# [Description of the task]
Each line must appear in the answer exactly as it does in the data.

------------

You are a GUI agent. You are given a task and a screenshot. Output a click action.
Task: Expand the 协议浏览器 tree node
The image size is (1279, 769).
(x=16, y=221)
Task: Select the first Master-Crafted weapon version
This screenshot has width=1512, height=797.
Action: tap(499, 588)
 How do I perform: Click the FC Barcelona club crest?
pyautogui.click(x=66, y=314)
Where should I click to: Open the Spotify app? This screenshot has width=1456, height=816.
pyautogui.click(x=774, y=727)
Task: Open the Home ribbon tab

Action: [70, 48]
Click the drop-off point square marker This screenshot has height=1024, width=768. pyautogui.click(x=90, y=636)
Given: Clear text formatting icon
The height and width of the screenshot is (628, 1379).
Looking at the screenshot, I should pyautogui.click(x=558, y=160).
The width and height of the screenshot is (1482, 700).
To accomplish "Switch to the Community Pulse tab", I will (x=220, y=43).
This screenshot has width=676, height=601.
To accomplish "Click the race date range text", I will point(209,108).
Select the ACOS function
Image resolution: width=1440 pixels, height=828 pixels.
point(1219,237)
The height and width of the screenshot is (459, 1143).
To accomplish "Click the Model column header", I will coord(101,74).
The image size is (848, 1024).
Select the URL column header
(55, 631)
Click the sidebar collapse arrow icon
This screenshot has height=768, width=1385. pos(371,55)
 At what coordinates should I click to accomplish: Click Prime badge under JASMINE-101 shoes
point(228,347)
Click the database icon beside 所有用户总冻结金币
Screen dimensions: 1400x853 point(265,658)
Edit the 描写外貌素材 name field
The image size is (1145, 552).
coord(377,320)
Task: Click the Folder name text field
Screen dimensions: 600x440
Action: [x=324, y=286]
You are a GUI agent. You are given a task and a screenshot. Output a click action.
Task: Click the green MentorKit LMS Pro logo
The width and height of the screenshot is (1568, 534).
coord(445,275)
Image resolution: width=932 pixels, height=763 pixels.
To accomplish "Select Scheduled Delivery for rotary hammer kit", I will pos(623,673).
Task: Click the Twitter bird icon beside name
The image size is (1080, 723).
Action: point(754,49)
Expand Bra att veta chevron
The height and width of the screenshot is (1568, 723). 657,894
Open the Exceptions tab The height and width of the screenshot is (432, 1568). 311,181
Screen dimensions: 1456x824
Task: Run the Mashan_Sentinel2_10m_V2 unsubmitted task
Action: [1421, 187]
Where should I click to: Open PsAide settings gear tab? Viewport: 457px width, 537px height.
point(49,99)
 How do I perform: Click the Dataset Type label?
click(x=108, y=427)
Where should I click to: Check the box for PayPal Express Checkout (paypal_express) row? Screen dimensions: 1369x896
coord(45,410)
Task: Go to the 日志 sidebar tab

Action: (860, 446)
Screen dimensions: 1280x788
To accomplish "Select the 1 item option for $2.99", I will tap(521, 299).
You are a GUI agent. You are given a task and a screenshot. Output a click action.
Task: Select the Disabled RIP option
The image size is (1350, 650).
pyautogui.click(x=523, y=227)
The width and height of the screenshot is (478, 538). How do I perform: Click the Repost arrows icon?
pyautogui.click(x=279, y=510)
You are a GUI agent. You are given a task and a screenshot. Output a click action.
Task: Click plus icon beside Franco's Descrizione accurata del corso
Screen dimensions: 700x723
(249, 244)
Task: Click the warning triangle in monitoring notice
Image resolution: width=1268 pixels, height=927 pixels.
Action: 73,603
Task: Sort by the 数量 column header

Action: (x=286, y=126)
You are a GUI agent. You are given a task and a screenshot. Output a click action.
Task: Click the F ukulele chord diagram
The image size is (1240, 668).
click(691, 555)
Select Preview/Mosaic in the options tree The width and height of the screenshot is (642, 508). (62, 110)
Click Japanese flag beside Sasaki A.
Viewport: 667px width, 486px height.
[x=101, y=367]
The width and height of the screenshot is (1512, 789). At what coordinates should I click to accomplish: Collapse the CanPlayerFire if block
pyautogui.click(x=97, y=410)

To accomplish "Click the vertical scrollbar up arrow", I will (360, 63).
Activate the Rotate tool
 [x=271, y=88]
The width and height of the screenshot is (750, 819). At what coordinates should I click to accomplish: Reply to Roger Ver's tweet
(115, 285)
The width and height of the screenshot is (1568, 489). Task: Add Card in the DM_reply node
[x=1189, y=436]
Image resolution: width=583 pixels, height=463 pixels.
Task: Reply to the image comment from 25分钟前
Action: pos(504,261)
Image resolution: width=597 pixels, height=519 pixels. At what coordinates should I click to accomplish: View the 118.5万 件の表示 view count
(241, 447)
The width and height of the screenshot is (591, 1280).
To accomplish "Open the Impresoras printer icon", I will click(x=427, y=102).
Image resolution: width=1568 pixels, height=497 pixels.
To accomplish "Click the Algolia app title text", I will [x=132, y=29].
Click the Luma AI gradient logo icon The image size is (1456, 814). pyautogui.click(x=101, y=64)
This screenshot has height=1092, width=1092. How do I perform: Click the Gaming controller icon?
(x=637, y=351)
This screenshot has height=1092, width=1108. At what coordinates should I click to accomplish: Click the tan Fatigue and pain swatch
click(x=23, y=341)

------------

# [Response]
You are a GUI agent. You are given a task and a screenshot. Output a click action.
Task: Expand the 协议浏览器 tree node
The image size is (1279, 769).
(x=16, y=221)
Task: Select the first Master-Crafted weapon version
This screenshot has width=1512, height=797.
Action: tap(499, 588)
 How do I perform: Click the FC Barcelona club crest?
pyautogui.click(x=66, y=314)
Where should I click to: Open the Spotify app? This screenshot has width=1456, height=816.
pyautogui.click(x=774, y=727)
Task: Open the Home ribbon tab

Action: [70, 48]
Click the drop-off point square marker This screenshot has height=1024, width=768. pyautogui.click(x=90, y=636)
Given: Clear text formatting icon
The height and width of the screenshot is (628, 1379).
Looking at the screenshot, I should pyautogui.click(x=558, y=160).
The width and height of the screenshot is (1482, 700).
To accomplish "Switch to the Community Pulse tab", I will (x=220, y=43).
This screenshot has width=676, height=601.
To accomplish "Click the race date range text", I will point(209,108).
Select the ACOS function
Image resolution: width=1440 pixels, height=828 pixels.
point(1219,237)
The height and width of the screenshot is (459, 1143).
To accomplish "Click the Model column header", I will coord(101,74).
The image size is (848, 1024).
Select the URL column header
(55, 631)
Click the sidebar collapse arrow icon
This screenshot has height=768, width=1385. pos(371,55)
 At what coordinates should I click to accomplish: Click Prime badge under JASMINE-101 shoes
point(228,347)
Click the database icon beside 所有用户总冻结金币
Screen dimensions: 1400x853 point(265,658)
Edit the 描写外貌素材 name field
The image size is (1145, 552).
coord(377,320)
Task: Click the Folder name text field
Screen dimensions: 600x440
Action: [x=324, y=286]
You are a GUI agent. You are given a task and a screenshot. Output a click action.
Task: Click the green MentorKit LMS Pro logo
The width and height of the screenshot is (1568, 534).
coord(445,275)
Image resolution: width=932 pixels, height=763 pixels.
To accomplish "Select Scheduled Delivery for rotary hammer kit", I will pos(623,673).
Task: Click the Twitter bird icon beside name
The image size is (1080, 723).
Action: point(754,49)
Expand Bra att veta chevron
The height and width of the screenshot is (1568, 723). 657,894
Open the Exceptions tab The height and width of the screenshot is (432, 1568). 311,181
Screen dimensions: 1456x824
Task: Run the Mashan_Sentinel2_10m_V2 unsubmitted task
Action: [1421, 187]
Where should I click to: Open PsAide settings gear tab? Viewport: 457px width, 537px height.
point(49,99)
 How do I perform: Click the Dataset Type label?
click(x=108, y=427)
Where should I click to: Check the box for PayPal Express Checkout (paypal_express) row? Screen dimensions: 1369x896
coord(45,410)
Task: Go to the 日志 sidebar tab

Action: (860, 446)
Screen dimensions: 1280x788
To accomplish "Select the 1 item option for $2.99", I will tap(521, 299).
You are a GUI agent. You are given a task and a screenshot. Output a click action.
Task: Select the Disabled RIP option
The image size is (1350, 650).
pyautogui.click(x=523, y=227)
The width and height of the screenshot is (478, 538). How do I perform: Click the Repost arrows icon?
pyautogui.click(x=279, y=510)
You are a GUI agent. You are given a task and a screenshot. Output a click action.
Task: Click plus icon beside Franco's Descrizione accurata del corso
Screen dimensions: 700x723
(249, 244)
Task: Click the warning triangle in monitoring notice
Image resolution: width=1268 pixels, height=927 pixels.
Action: 73,603
Task: Sort by the 数量 column header

Action: (x=286, y=126)
You are a GUI agent. You are given a task and a screenshot. Output a click action.
Task: Click the F ukulele chord diagram
The image size is (1240, 668).
click(691, 555)
Select Preview/Mosaic in the options tree The width and height of the screenshot is (642, 508). (62, 110)
Click Japanese flag beside Sasaki A.
Viewport: 667px width, 486px height.
[x=101, y=367]
The width and height of the screenshot is (1512, 789). At what coordinates should I click to accomplish: Collapse the CanPlayerFire if block
pyautogui.click(x=97, y=410)

To accomplish "Click the vertical scrollbar up arrow", I will (360, 63).
Activate the Rotate tool
 [x=271, y=88]
The width and height of the screenshot is (750, 819). At what coordinates should I click to accomplish: Reply to Roger Ver's tweet
(115, 285)
The width and height of the screenshot is (1568, 489). Task: Add Card in the DM_reply node
[x=1189, y=436]
Image resolution: width=583 pixels, height=463 pixels.
Task: Reply to the image comment from 25分钟前
Action: pos(504,261)
Image resolution: width=597 pixels, height=519 pixels. At what coordinates should I click to accomplish: View the 118.5万 件の表示 view count
(241, 447)
The width and height of the screenshot is (591, 1280).
To accomplish "Open the Impresoras printer icon", I will click(x=427, y=102).
Image resolution: width=1568 pixels, height=497 pixels.
To accomplish "Click the Algolia app title text", I will [x=132, y=29].
Click the Luma AI gradient logo icon The image size is (1456, 814). pyautogui.click(x=101, y=64)
This screenshot has height=1092, width=1092. How do I perform: Click the Gaming controller icon?
(x=637, y=351)
This screenshot has height=1092, width=1108. At what coordinates should I click to accomplish: Click the tan Fatigue and pain swatch
click(x=23, y=341)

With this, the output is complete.